_Excerpt_:
The policy also contained the usual co-operation clauses as follows: "Whenever requested by the company, the assured shall aid in securing information, evidence and the attendance of witnesses in effecting settlement and in defending suits hereinbefore referred to. The assured shall at all times render to the company all reasonable co-operation and assistance." This clause is not affected by sections 8376, 8377. It is controlled rather by the terms of clause 5 above. (We have shown that the conditions alleged do not justify a suit under said Code sections.) It is of the same binding effect upon Haltiwanger as upon Tullis, as the former is an assured by express words of extension. The insolvency clause above copied extends the right of action to the injured party, only under the terms of the policy. The appellate courts of New York, Maryland, Ohio, and Maine have held that in a suit on a policy with such a clause, when the injured party is the plaintiff, the insurer may assert any defense which it could assert in a suit by the assured as plaintiff. Weiss v. N.J. F. P. G. Ins. Co., supra; Schoenfeld v. New Jersey F. P. G. Ins. Co., 203 App. Div. 796, 197 N.Y. S. 606; Roth v. Nat. Auto. M. C. Co., 202 App. Div. 667, 195 N.Y. S. 858; Coleman v. New Amsterdam C. Co., 126 Misc. Rep. 380, 213 N.Y. S. 522; Hermance v. Globe Indemnity Co., 221 App. Div. 394, 223 N.Y. S. 93; U.S. F. G. Co. v. Williams, (Md.) supra; Rohlf v. Great Am. M. Ind. Co., 27 Ohio App. 208, 161 N.E. 232; Bassi v. Bassi, 165 Minn. 100, 205 N.W. 947. Whereas under the same circumstances, and construing a clause in the same language as that we are considering, the Court of Appeals of Kentucky held, in the case of Metropolitan Cas. Ins. Co. of N.Y. v. Albritton, 214 Ky. 16, 282 S.W. 187, that the injured party had a cause of action which could not be defeated by the assured.

_Data shown_:

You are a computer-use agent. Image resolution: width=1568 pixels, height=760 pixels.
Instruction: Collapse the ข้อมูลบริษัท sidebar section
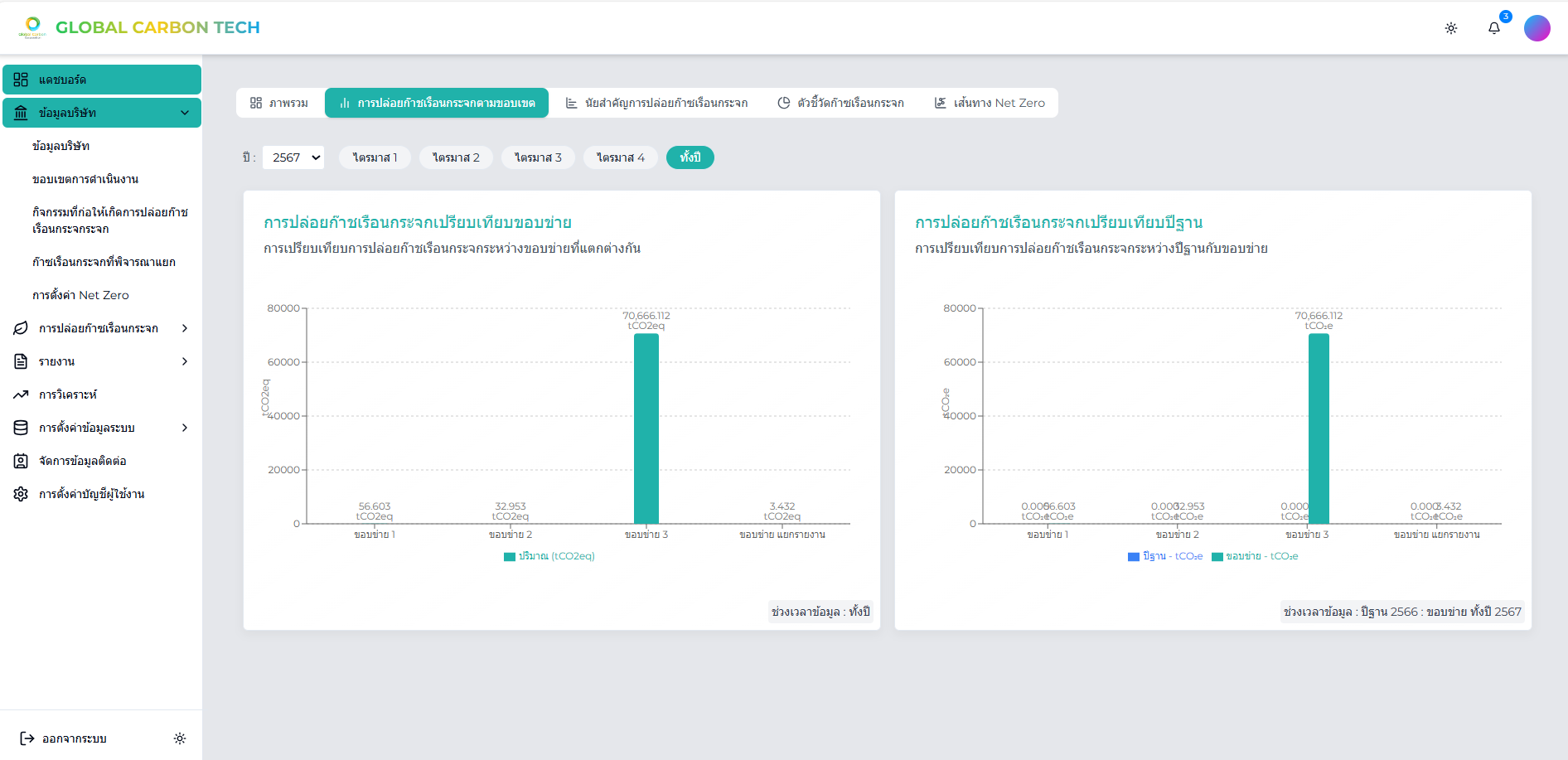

_Short problem 1_: According to the insurance excerpt, which court held that the injured party had a cause of action the assured could not defeat?
_Short problem 2_: Please carry the insurance excerpt on from its last sentence, keeping the same style.
The listing has no connection to the insurance excerpt.

_Response 1_: The Court of Appeals of Kentucky held this, in Metropolitan Cas. Ins. Co. of N.Y. v. Albritton.

_Response 2_:
It seems to us, however, in view of the language of the clause 5 (the insolvency proviso) that the injured party may maintain an action such as this under the terms of the policy, but that when the insurer is unable to make a defense, with the expectation of a fair presentation thereof, without the co-operation of the assured, a lack of co-operation without legal excuse or collusion, and in some material respect when needed, and not waived by the insurer (Miller v. Union Indemnity Co., supra; N.Y. Con. R. Co. v. Mass. B. Ins. Co., 193 App. Div. 438, 184 N.Y. S. 243; U.S. F. C. Co. v. Williams, supra; Bradly v. Ill. Auto Ins. Co., 227 Ill. App. 572; 3 Blashfield Cyc. of Auto Law, p. 2654), should be and we hold is a good defense. There is no question of waiver presented on this appeal.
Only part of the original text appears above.